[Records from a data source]
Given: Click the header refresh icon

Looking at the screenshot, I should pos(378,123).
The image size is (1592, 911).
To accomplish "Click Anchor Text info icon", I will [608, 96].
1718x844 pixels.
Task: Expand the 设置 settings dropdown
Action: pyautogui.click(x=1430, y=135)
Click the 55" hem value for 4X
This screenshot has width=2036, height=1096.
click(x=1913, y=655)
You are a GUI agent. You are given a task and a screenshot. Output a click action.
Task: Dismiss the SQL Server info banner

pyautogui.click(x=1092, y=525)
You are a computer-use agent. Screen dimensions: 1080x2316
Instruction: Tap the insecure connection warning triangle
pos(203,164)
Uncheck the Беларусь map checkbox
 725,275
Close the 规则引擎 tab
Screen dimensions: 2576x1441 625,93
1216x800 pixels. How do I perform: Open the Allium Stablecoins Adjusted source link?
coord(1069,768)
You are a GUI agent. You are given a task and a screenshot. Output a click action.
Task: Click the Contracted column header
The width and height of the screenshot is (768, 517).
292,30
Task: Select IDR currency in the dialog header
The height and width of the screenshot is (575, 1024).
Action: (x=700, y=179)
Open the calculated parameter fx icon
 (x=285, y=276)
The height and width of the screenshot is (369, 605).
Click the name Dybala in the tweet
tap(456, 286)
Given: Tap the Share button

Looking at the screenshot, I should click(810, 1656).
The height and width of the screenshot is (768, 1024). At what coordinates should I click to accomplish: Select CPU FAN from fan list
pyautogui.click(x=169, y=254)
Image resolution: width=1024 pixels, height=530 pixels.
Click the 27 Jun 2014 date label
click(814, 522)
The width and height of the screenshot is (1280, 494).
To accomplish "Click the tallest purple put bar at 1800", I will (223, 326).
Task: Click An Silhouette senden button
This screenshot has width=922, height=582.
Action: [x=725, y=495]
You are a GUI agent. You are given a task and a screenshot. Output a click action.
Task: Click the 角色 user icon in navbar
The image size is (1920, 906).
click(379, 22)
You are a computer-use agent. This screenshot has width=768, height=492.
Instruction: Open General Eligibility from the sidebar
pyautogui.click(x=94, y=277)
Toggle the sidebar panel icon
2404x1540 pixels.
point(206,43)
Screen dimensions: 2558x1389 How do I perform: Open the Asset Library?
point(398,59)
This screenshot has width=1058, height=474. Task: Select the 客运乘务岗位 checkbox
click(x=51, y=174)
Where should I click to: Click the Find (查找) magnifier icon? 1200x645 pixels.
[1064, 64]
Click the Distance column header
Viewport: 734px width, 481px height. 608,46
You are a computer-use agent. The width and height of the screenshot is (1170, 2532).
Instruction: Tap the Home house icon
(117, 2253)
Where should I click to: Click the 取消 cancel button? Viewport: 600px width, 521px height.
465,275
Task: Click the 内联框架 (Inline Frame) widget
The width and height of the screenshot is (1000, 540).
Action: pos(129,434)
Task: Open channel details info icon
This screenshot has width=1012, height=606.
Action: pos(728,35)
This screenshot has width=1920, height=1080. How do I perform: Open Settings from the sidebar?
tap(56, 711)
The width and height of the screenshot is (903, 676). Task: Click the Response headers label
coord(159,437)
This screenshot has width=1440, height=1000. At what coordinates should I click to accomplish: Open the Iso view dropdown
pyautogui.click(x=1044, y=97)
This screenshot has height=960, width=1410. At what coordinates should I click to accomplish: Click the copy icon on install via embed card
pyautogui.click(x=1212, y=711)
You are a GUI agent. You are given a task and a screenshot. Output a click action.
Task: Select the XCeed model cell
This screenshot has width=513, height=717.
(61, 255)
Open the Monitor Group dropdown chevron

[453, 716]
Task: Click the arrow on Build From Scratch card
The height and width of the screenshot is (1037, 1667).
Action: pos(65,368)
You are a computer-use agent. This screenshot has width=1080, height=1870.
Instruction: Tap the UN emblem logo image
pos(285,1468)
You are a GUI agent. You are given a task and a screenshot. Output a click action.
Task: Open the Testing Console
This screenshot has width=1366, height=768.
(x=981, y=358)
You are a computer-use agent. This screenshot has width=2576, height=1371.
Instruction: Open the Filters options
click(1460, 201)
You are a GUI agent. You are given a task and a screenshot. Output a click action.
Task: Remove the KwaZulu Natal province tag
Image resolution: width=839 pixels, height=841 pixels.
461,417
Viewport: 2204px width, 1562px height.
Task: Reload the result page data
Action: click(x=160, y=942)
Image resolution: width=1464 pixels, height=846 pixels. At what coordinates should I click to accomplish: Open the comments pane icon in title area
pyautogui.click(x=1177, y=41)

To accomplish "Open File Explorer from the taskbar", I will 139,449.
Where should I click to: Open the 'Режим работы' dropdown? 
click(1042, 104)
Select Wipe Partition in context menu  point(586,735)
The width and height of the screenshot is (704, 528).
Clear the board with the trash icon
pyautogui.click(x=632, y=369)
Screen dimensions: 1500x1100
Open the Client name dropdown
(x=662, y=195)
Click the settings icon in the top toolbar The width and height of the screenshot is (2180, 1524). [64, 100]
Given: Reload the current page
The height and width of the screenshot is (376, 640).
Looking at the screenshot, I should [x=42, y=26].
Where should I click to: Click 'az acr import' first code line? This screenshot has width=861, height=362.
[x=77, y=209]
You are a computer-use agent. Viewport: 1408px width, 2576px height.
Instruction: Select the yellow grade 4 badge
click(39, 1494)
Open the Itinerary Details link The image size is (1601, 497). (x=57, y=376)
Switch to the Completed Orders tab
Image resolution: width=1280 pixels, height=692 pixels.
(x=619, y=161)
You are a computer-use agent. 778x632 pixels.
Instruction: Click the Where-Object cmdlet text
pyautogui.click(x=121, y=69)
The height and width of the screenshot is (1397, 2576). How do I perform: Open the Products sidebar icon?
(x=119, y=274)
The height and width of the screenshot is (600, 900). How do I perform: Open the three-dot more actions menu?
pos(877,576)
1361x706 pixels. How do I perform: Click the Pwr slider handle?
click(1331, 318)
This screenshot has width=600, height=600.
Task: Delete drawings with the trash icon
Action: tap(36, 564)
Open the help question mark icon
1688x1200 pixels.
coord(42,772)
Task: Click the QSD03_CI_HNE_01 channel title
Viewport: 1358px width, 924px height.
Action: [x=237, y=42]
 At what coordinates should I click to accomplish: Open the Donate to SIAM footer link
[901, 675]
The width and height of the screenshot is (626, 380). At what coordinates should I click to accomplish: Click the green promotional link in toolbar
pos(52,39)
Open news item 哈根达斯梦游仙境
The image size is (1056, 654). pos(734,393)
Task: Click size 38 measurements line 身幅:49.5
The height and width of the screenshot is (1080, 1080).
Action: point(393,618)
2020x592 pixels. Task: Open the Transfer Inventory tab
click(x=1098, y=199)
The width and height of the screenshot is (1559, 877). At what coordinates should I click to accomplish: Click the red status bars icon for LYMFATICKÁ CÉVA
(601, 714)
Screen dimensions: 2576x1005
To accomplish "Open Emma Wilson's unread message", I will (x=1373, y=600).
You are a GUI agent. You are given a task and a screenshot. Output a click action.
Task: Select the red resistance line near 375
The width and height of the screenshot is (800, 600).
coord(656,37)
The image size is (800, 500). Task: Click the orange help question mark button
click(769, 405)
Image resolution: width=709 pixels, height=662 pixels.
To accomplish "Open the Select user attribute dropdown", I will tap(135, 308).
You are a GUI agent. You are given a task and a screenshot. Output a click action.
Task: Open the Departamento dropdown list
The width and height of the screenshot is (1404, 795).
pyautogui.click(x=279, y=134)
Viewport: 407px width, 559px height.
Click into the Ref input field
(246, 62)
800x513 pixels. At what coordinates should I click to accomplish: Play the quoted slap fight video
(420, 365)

**Directions for this task:**
Can you reproduce all of the material above, substituting "interface agent" for "GUI agent" everywhere it appears and leaving everything else unchanged?

**Task solution:**
Given: Click the header refresh icon

Looking at the screenshot, I should pos(378,123).
The image size is (1592, 911).
To accomplish "Click Anchor Text info icon", I will [608, 96].
1718x844 pixels.
Task: Expand the 设置 settings dropdown
Action: pyautogui.click(x=1430, y=135)
Click the 55" hem value for 4X
This screenshot has width=2036, height=1096.
click(x=1913, y=655)
You are a interface agent. You are given a task and a screenshot. Output a click action.
Task: Dismiss the SQL Server info banner

pyautogui.click(x=1092, y=525)
You are a computer-use agent. Screen dimensions: 1080x2316
Instruction: Tap the insecure connection warning triangle
pos(203,164)
Uncheck the Беларусь map checkbox
 725,275
Close the 规则引擎 tab
Screen dimensions: 2576x1441 625,93
1216x800 pixels. How do I perform: Open the Allium Stablecoins Adjusted source link?
coord(1069,768)
You are a interface agent. You are given a task and a screenshot. Output a click action.
Task: Click the Contracted column header
The width and height of the screenshot is (768, 517).
292,30
Task: Select IDR currency in the dialog header
The height and width of the screenshot is (575, 1024).
Action: (x=700, y=179)
Open the calculated parameter fx icon
 (x=285, y=276)
The height and width of the screenshot is (369, 605).
Click the name Dybala in the tweet
tap(456, 286)
Given: Tap the Share button

Looking at the screenshot, I should click(810, 1656).
The height and width of the screenshot is (768, 1024). At what coordinates should I click to accomplish: Select CPU FAN from fan list
pyautogui.click(x=169, y=254)
Image resolution: width=1024 pixels, height=530 pixels.
Click the 27 Jun 2014 date label
click(814, 522)
The width and height of the screenshot is (1280, 494).
To accomplish "Click the tallest purple put bar at 1800", I will (223, 326).
Task: Click An Silhouette senden button
This screenshot has width=922, height=582.
Action: [x=725, y=495]
You are a interface agent. You are given a task and a screenshot. Output a click action.
Task: Click the 角色 user icon in navbar
The image size is (1920, 906).
click(379, 22)
You are a computer-use agent. This screenshot has width=768, height=492.
Instruction: Open General Eligibility from the sidebar
pyautogui.click(x=94, y=277)
Toggle the sidebar panel icon
2404x1540 pixels.
point(206,43)
Screen dimensions: 2558x1389 How do I perform: Open the Asset Library?
point(398,59)
This screenshot has width=1058, height=474. Task: Select the 客运乘务岗位 checkbox
click(x=51, y=174)
Where should I click to: Click the Find (查找) magnifier icon? 1200x645 pixels.
[1064, 64]
Click the Distance column header
Viewport: 734px width, 481px height. 608,46
You are a computer-use agent. The width and height of the screenshot is (1170, 2532).
Instruction: Tap the Home house icon
(117, 2253)
Where should I click to: Click the 取消 cancel button? Viewport: 600px width, 521px height.
465,275
Task: Click the 内联框架 (Inline Frame) widget
The width and height of the screenshot is (1000, 540).
Action: pos(129,434)
Task: Open channel details info icon
This screenshot has width=1012, height=606.
Action: pos(728,35)
This screenshot has width=1920, height=1080. How do I perform: Open Settings from the sidebar?
tap(56, 711)
The width and height of the screenshot is (903, 676). Task: Click the Response headers label
coord(159,437)
This screenshot has width=1440, height=1000. At what coordinates should I click to accomplish: Open the Iso view dropdown
pyautogui.click(x=1044, y=97)
This screenshot has height=960, width=1410. At what coordinates should I click to accomplish: Click the copy icon on install via embed card
pyautogui.click(x=1212, y=711)
You are a interface agent. You are given a task and a screenshot. Output a click action.
Task: Select the XCeed model cell
This screenshot has width=513, height=717.
(61, 255)
Open the Monitor Group dropdown chevron

[453, 716]
Task: Click the arrow on Build From Scratch card
The height and width of the screenshot is (1037, 1667).
Action: pos(65,368)
You are a computer-use agent. This screenshot has width=1080, height=1870.
Instruction: Tap the UN emblem logo image
pos(285,1468)
You are a interface agent. You are given a task and a screenshot. Output a click action.
Task: Open the Testing Console
This screenshot has width=1366, height=768.
(x=981, y=358)
You are a computer-use agent. This screenshot has width=2576, height=1371.
Instruction: Open the Filters options
click(1460, 201)
You are a interface agent. You are given a task and a screenshot. Output a click action.
Task: Remove the KwaZulu Natal province tag
Image resolution: width=839 pixels, height=841 pixels.
461,417
Viewport: 2204px width, 1562px height.
Task: Reload the result page data
Action: click(x=160, y=942)
Image resolution: width=1464 pixels, height=846 pixels. At what coordinates should I click to accomplish: Open the comments pane icon in title area
pyautogui.click(x=1177, y=41)

To accomplish "Open File Explorer from the taskbar", I will 139,449.
Where should I click to: Open the 'Режим работы' dropdown? 
click(1042, 104)
Select Wipe Partition in context menu  point(586,735)
The width and height of the screenshot is (704, 528).
Clear the board with the trash icon
pyautogui.click(x=632, y=369)
Screen dimensions: 1500x1100
Open the Client name dropdown
(x=662, y=195)
Click the settings icon in the top toolbar The width and height of the screenshot is (2180, 1524). [64, 100]
Given: Reload the current page
The height and width of the screenshot is (376, 640).
Looking at the screenshot, I should [x=42, y=26].
Where should I click to: Click 'az acr import' first code line? This screenshot has width=861, height=362.
[x=77, y=209]
You are a computer-use agent. Viewport: 1408px width, 2576px height.
Instruction: Select the yellow grade 4 badge
click(39, 1494)
Open the Itinerary Details link The image size is (1601, 497). (x=57, y=376)
Switch to the Completed Orders tab
Image resolution: width=1280 pixels, height=692 pixels.
(x=619, y=161)
You are a computer-use agent. 778x632 pixels.
Instruction: Click the Where-Object cmdlet text
pyautogui.click(x=121, y=69)
The height and width of the screenshot is (1397, 2576). How do I perform: Open the Products sidebar icon?
(x=119, y=274)
The height and width of the screenshot is (600, 900). How do I perform: Open the three-dot more actions menu?
pos(877,576)
1361x706 pixels. How do I perform: Click the Pwr slider handle?
click(1331, 318)
This screenshot has width=600, height=600.
Task: Delete drawings with the trash icon
Action: tap(36, 564)
Open the help question mark icon
1688x1200 pixels.
coord(42,772)
Task: Click the QSD03_CI_HNE_01 channel title
Viewport: 1358px width, 924px height.
Action: [x=237, y=42]
 At what coordinates should I click to accomplish: Open the Donate to SIAM footer link
[901, 675]
The width and height of the screenshot is (626, 380). At what coordinates should I click to accomplish: Click the green promotional link in toolbar
pos(52,39)
Open news item 哈根达斯梦游仙境
The image size is (1056, 654). pos(734,393)
Task: Click size 38 measurements line 身幅:49.5
The height and width of the screenshot is (1080, 1080).
Action: point(393,618)
2020x592 pixels. Task: Open the Transfer Inventory tab
click(x=1098, y=199)
The width and height of the screenshot is (1559, 877). At what coordinates should I click to accomplish: Click the red status bars icon for LYMFATICKÁ CÉVA
(601, 714)
Screen dimensions: 2576x1005
To accomplish "Open Emma Wilson's unread message", I will (x=1373, y=600).
You are a interface agent. You are given a task and a screenshot. Output a click action.
Task: Select the red resistance line near 375
The width and height of the screenshot is (800, 600).
coord(656,37)
The image size is (800, 500). Task: Click the orange help question mark button
click(769, 405)
Image resolution: width=709 pixels, height=662 pixels.
To accomplish "Open the Select user attribute dropdown", I will tap(135, 308).
You are a interface agent. You are given a task and a screenshot. Output a click action.
Task: Open the Departamento dropdown list
The width and height of the screenshot is (1404, 795).
pyautogui.click(x=279, y=134)
Viewport: 407px width, 559px height.
Click into the Ref input field
(246, 62)
800x513 pixels. At what coordinates should I click to accomplish: Play the quoted slap fight video
(420, 365)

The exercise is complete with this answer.